## Consigne 1
Pouvez-vous citer mot pour mot le passage de l'extrait sur Pavese et Reverzy qui commence à "Les jugements moraux" et se termine à "sauf l’artiste consciencieux." ?
## Consigne 2
Les affirmations suivantes sont-elles conformes à l'extrait sur Pavese et Reverzy ? Pour chacune, répondez par oui ou non et citez à l'identique les mots du texte qui tranchent.
(a) Le journal de Pavese court du 6 octobre 1935 au 18 août 1950.
(b) Reverzy attendait dix invités chez lui.
(c) Reverzy a vu entrer ses invités.

## Extrait du texte
Le métier de vivre : le titre appartient à César Pavese. C’est celui de son journal, qui court du 6 octobre 1935 au 18 août 1950. Dans la journée d’hier, je suis passé sans trop savoir pourquoi, sans crier gare, en silence, de Jean Reverzy à César Pavese. Les deux écrivains ne sont pas si loin l’un de l’autre, ni dans le temps, ni dans l’esprit, ni dans ma bibliothèque. Ils ont vécu à peu près le même nombre d’années, à peu près les mêmes années. Les sonorités de leurs noms se font écho, Pavese et Reverzy.  Leurs prénoms aussi ont du commun : César et Jean, le prénom d’un empereur et celui d’un apôtre, devenu celui de n’importe quel italien, de n’importe quel français. Du Mal du soir de Reverzy au Métier de Vivre de Pavese, il n’y a qu’un pas. Comment, après ce détour par Pavese, suis-je revenu à Reverzy ?  La journée d’hier passa. Quid de celle d’aujourd’hui ? D’un 17 février, l’autre :

 

Pavese (1908-1950):

Les jugements moraux de Madame Bovary ignorent tout principe sauf celui de l’artiste qui violente et imite tous les gestes humains. Certains se gargarisent du tableau que Madame Bovary donne de l’amour, y voyant une saine critique des vieilleries romantiques faite par une « robuste conscience », et ils ne voient pas que cette robuste conscience n’est pas autre chose que le fait de regarder nettement, d’étaler fougueusement les tristes mobiles humains. Comment peut-on vivre, selon Madame Bovary ? D’une seule manière : en étant un artiste calfeutré chez soi.  Garde-toi bien de prendre au sérieux les critiques de Flaubert envers la réalité : elles ne sont faites que d’après ce seul principe : tout est boue, sauf l’artiste consciencieux.

17 février 1938

 

Reverzy (1914-1959) :

Hier soir, j’étudiais l’attente. Chez moi, dans une parfaite solitude, assis dans un fauteuil, je guettais l’instant où les invités, dix personnes, arriveraient. J’aurais voulu percevoir l’instant où se briseraient net l’isolement et le silence ; et je prévoyais le changement non seulement de moi-même, mais surtout de ce que je pouvais percevoir du monde : les murs de la pièce, les meubles, la lumière. Je m’étais promis d’observer scrupuleusement, dès leur intrusion, ceux que j’attendais d’une seconde à l’autre ; et ce n’étais pas pour connaître cet instant même, celui de leur entrée, mais l’instant d’avant, celui où je vivais en ma solitude, face à face avec moi-même. Ils vinrent, le but de toute mon attente – les voir entrer, les saisir, percevoir le changement de moi-même, et par le contraste de ce changement mieux pénétrer mon état intérieur  - en une seconde fut oublié. Mon projet ne me revint à l’esprit que lorsqu’ils furent partis. Donc, je ne les avais pas vus entrer

17 février 1955

 

00:03 Publié dans Des Auteurs | Lien permanent | Commentaires (6) | Tags : littérature, pavese, reverzy, le métier de vivre, le mal du soir | | |

Commentaires

" Une bonne raison de se suicider ne manque jamais à personne "

## Données brutes
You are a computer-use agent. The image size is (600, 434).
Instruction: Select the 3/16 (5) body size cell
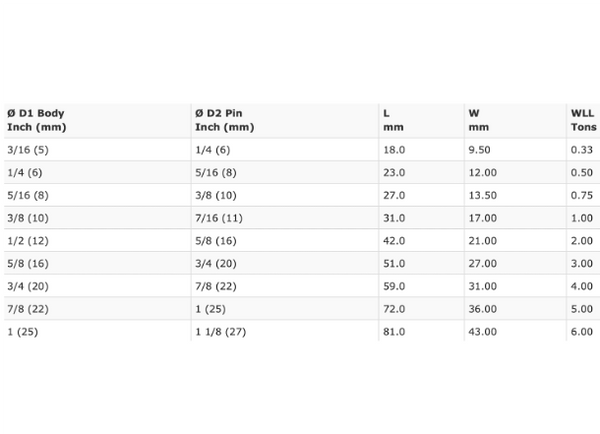click(28, 150)
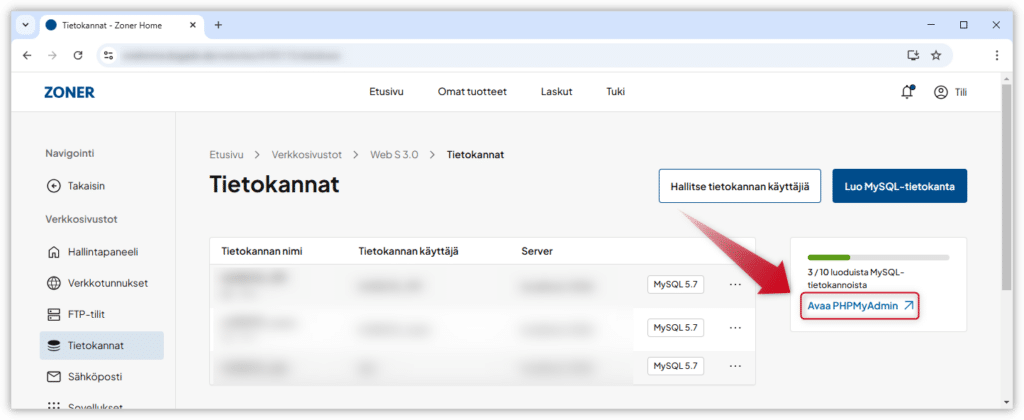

## Résultat 1
Les jugements moraux de Madame Bovary ignorent tout principe sauf celui de l’artiste qui violente et imite tous les gestes humains. Certains se gargarisent du tableau que Madame Bovary donne de l’amour, y voyant une saine critique des vieilleries romantiques faite par une « robuste conscience », et ils ne voient pas que cette robuste conscience n’est pas autre chose que le fait de regarder nettement, d’étaler fougueusement les tristes mobiles humains. Comment peut-on vivre, selon Madame Bovary ? D’une seule manière : en étant un artiste calfeutré chez soi.  Garde-toi bien de prendre au sérieux les critiques de Flaubert envers la réalité : elles ne sont faites que d’après ce seul principe : tout est boue, sauf l’artiste consciencieux.

## Résultat 2
(a) Oui : « C’est celui de son journal, qui court du 6 octobre 1935 au 18 août 1950. »
(b) Oui : « je guettais l’instant où les invités, dix personnes, arriveraient »
(c) Non : « Donc, je ne les avais pas vus entrer »